Recast the listing below as a Markdown table with two columns, No. for the row number and Entry for the line, and skip any blank lines. Leave the pictures out of the table.

Material provided:
__________________________________________________

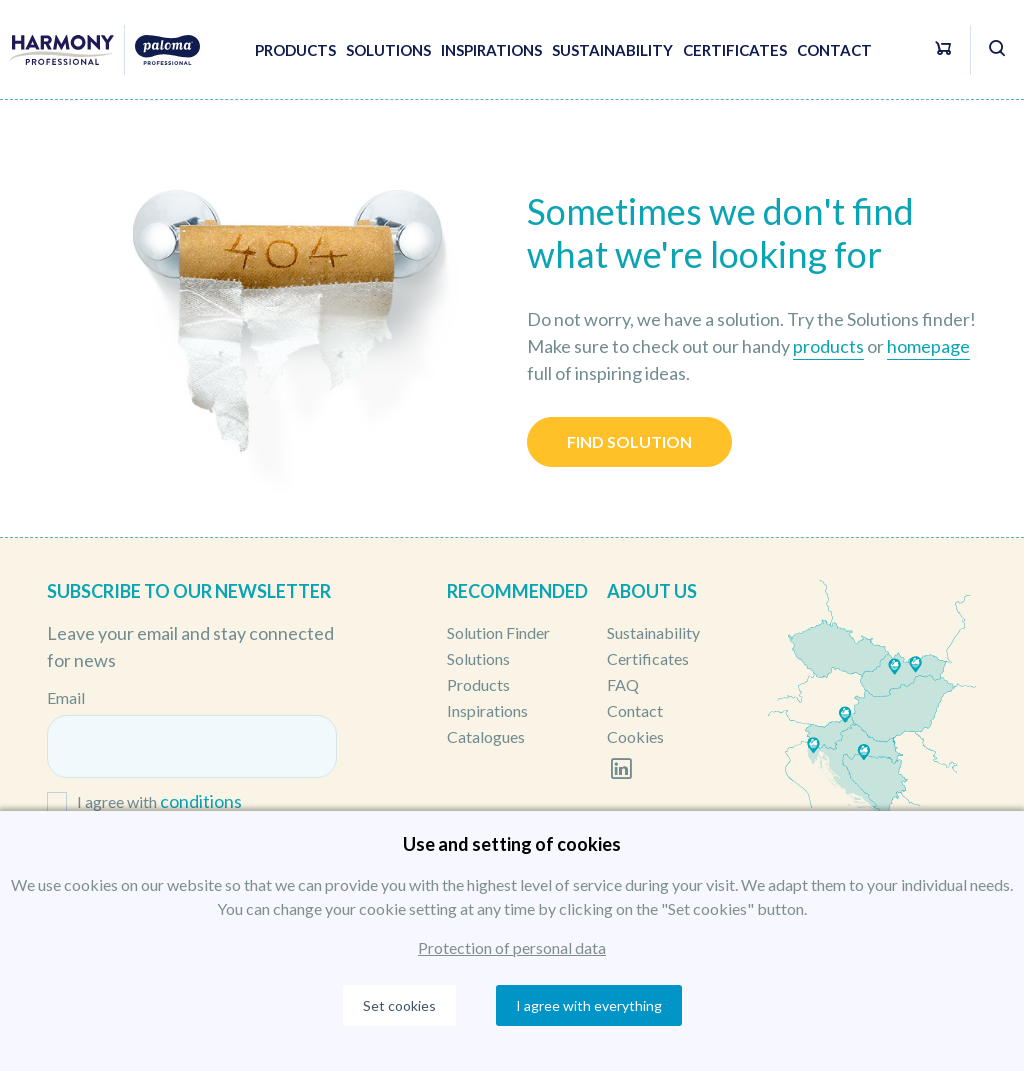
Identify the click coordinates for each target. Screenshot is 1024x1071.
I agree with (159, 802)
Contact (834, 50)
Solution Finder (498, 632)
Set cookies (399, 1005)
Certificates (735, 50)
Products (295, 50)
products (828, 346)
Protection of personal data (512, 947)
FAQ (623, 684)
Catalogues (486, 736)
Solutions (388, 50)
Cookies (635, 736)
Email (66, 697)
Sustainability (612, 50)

__________________________________________________

Output for this task:
| No. | Entry |
|---|---|
| 1 | Identify the click coordinates for each target. Screenshot is 1024x1071. |
| 2 | I agree with (159, 802) |
| 3 | Contact (834, 50) |
| 4 | Solution Finder (498, 632) |
| 5 | Set cookies (399, 1005) |
| 6 | Certificates (735, 50) |
| 7 | Products (295, 50) |
| 8 | products (828, 346) |
| 9 | Protection of personal data (512, 947) |
| 10 | FAQ (623, 684) |
| 11 | Catalogues (486, 736) |
| 12 | Solutions (388, 50) |
| 13 | Cookies (635, 736) |
| 14 | Email (66, 697) |
| 15 | Sustainability (612, 50) |